Russian coach in rhythmic gymnastics

Anna Vyacheslavovna Shumilova-Dyachenko (Анна Вячеславовна Шумилова-Дьяченко; born August 25, 1980) is a Russian honored Master of Sports coach in Rhythmic gymnastics.

== Personal life ==
She is married to 2012 Olympic champion in Canoe sprint, Alexander Dyachenko. Their daughter, Inna, was born in July 2014.

== Coaching career ==
A merited master of Sports in rhythmic gymnastics, Shumilova has been a coach of Club Dynamo - Dmitrov since 2003 and is a member of the Russian Rhythmic Gymnastics National Trainers.

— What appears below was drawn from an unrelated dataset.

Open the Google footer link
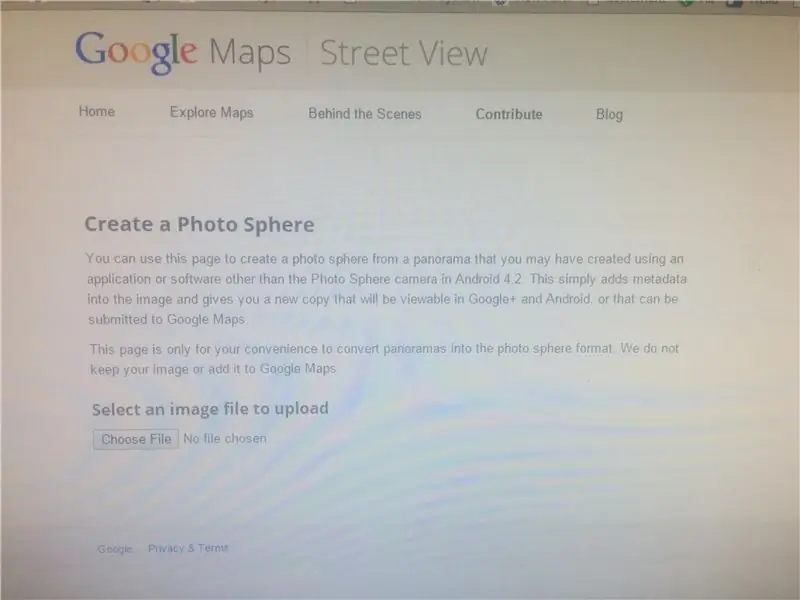tap(115, 549)
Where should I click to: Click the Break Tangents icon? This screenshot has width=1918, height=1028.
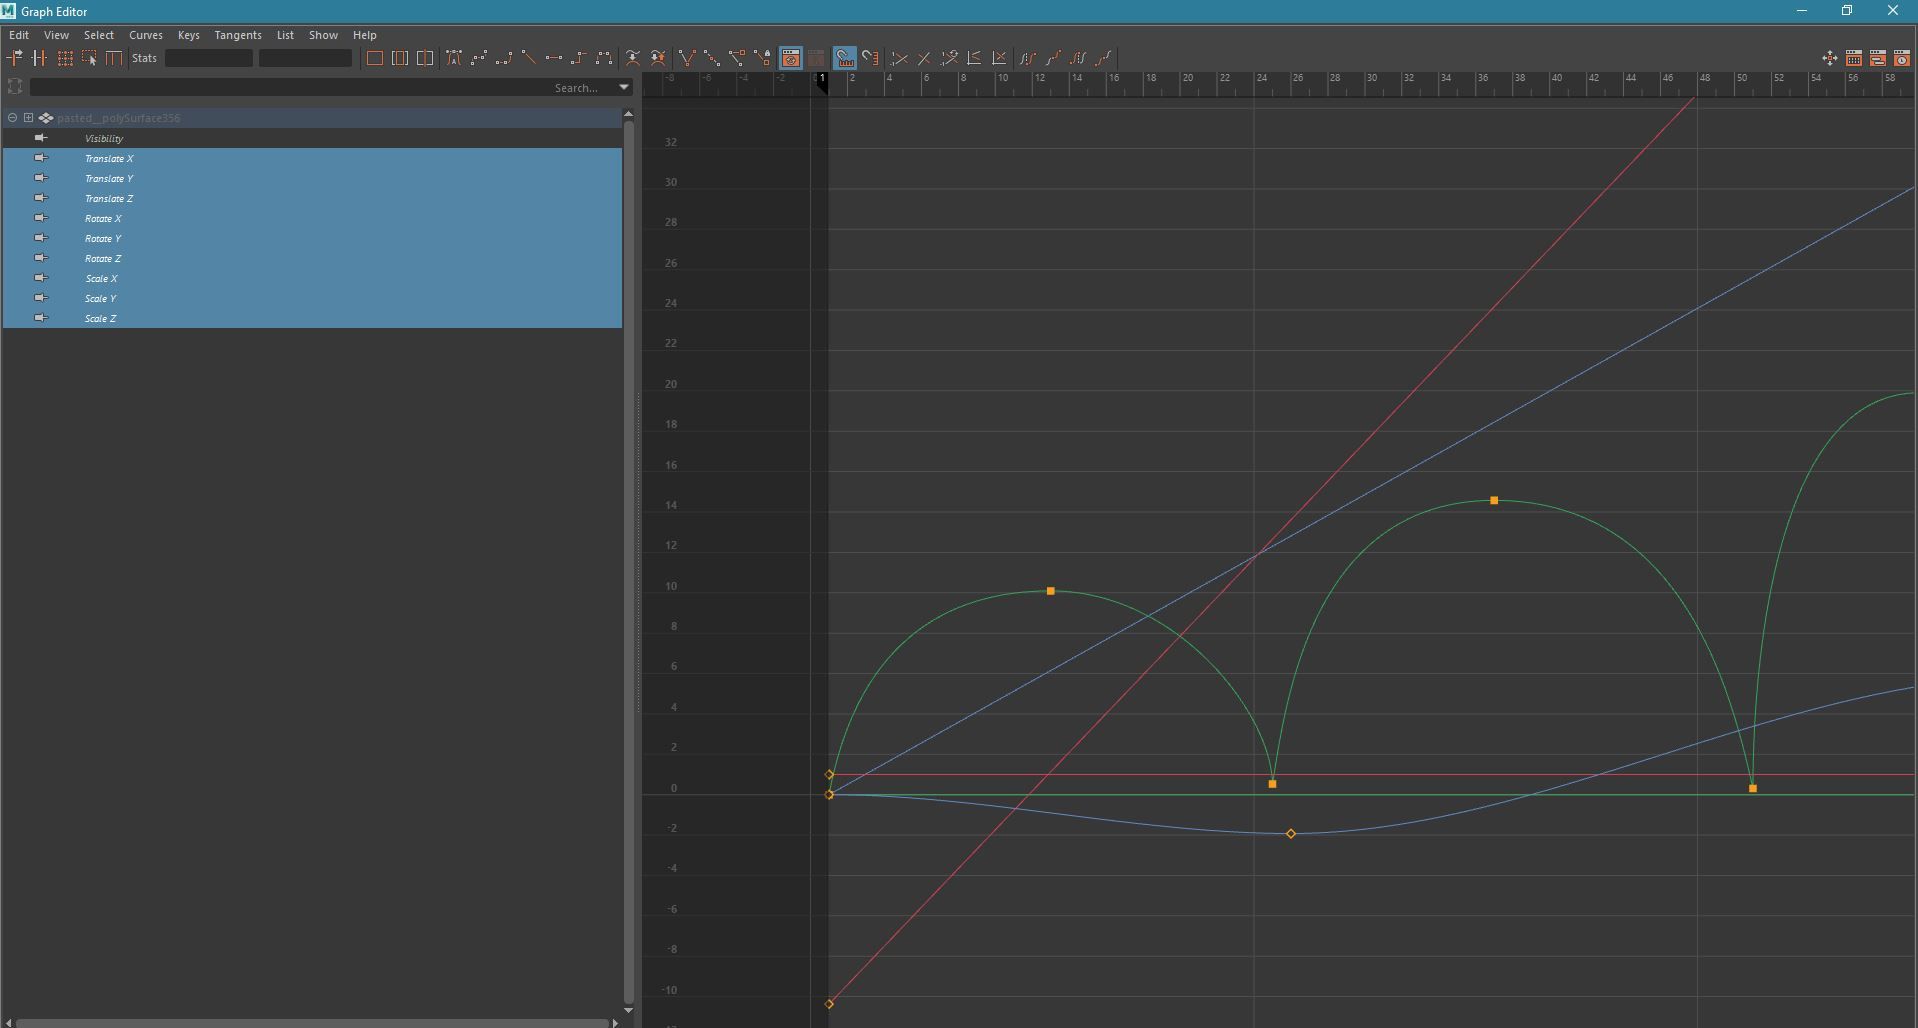point(686,58)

Shumilova has produced Olympic and multiple World Champions notably Daria Kondakova and Alina Makarenko.
She is coaching Aleksandra Soldatova, Daria Dubova, Anastasiia Tatareva, Maria Tolkacheva, and Veronika Polyakova.

== Notable trainees ==
- Daria Kondakova - three time all-around World silver medalist and four time World champion.
- Alina Makarenko - 2012 Olympics Group gold medalist.
- Aleksandra Soldatova - 2018 World ribbon champion, 2015 World silver medalist and 2016 Grand Prix Final champion.
- Anastasiia Tatareva - 2016 Olympics Group gold medalist, 2015 World Group All-around champion and (2014, 2015) European Group All-around champion.
- Maria Tolkacheva - 2016 Olympics Group gold medalist, 2015 World Group All-around champion and (2014, 2015) European Group All-around champion.
- Daria Dubova - 2014 Youth Olympic Group all-around gold medalist.
- Daria Svatkovskaya - 2013 European Hoop and team champion and 2012 Russian National all-around silver medalist
- Veronika Polyakova - European junior team gold medalist.